Just reading over the $42 billion stimulus package, it’s interesting to look at it’s composition by program.
But even more interesting is to look at it in terms of its tax breaks and transfer payments vs its infrastructure and construction components as a whole.
As we can see, the stimulus is front loaded for the rest of this financial year and all of the next, before slowly tapering in 2010/2011 and fading out in 2011/2012.
But the entire package is clearly not a “one off sugar hit”. $14.4 billion for the remainder of this financial year followed by $15.9 billion for 2009/10, then a further $9.9 billion for 2010/11 before washing out to $1.5 billion in 2011/12 is anything but.
The tax credits and transfer payments make up the bulk of this years stimulus because it’s the easiest way to inject cash into the economy instantly, probably the only practical way to inject cash into the economy instantly – but from the start of next financial year, the infrastructure and construction spending kicks in to take over from the cash payments as economic stimulus.

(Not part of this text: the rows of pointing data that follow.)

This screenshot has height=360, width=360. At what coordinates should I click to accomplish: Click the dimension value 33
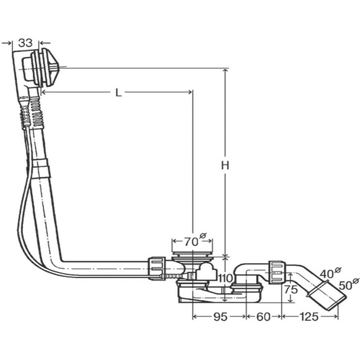click(x=25, y=43)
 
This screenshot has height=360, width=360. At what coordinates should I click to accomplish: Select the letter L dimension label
click(x=118, y=92)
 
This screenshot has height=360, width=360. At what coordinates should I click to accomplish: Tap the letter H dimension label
click(x=225, y=165)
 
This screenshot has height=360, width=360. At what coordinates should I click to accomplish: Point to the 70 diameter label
click(x=195, y=240)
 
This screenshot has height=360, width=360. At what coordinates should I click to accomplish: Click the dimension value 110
click(x=226, y=279)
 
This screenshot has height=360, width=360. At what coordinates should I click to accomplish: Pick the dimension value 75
click(x=291, y=289)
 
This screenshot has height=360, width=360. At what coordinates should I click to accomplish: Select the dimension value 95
click(x=220, y=317)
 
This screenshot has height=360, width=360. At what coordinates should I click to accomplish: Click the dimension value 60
click(x=263, y=317)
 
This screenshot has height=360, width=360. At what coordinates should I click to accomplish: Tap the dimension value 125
click(x=309, y=317)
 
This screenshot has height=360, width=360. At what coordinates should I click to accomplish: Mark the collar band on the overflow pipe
click(x=42, y=169)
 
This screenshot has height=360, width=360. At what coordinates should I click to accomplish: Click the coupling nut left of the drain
click(x=157, y=268)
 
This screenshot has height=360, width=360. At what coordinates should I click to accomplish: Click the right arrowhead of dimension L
click(x=190, y=92)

To further highlight the silliness of the “one off sugar hit” claim, we need to remember that the money provided in the cash payments wont actually be spent all at once. Some of it will be spent upfront, some of it will be deferred to be spent later and some of it will be saved and used to retire debt (which then flows through to the banking system) – and every time that some of the cash payments are spent, that cash then churns through the economy where some of it will be spent again, and again, and again after that in ever decreasing increments as the cycle goes on.
In terms of when the cash actually goes through the economy rather than when it leaves the government’s bank accounts, everything in the chart needs to be shifted partially to the right. Much of the cash payments that will be spent won’t actually be spent this financial year but next. Much of the payments given to school construction wont be spent in the year it’s provided by government, but in the following year as inputs like labour and materials are purchased once the projects are actually up and running.
All this stimulus then slowly churns through the economy again and again, in cycles of ever decreasing magnitude.
It’s only a “one off sugar hit” if you’re walking to the beat of a different dictionary.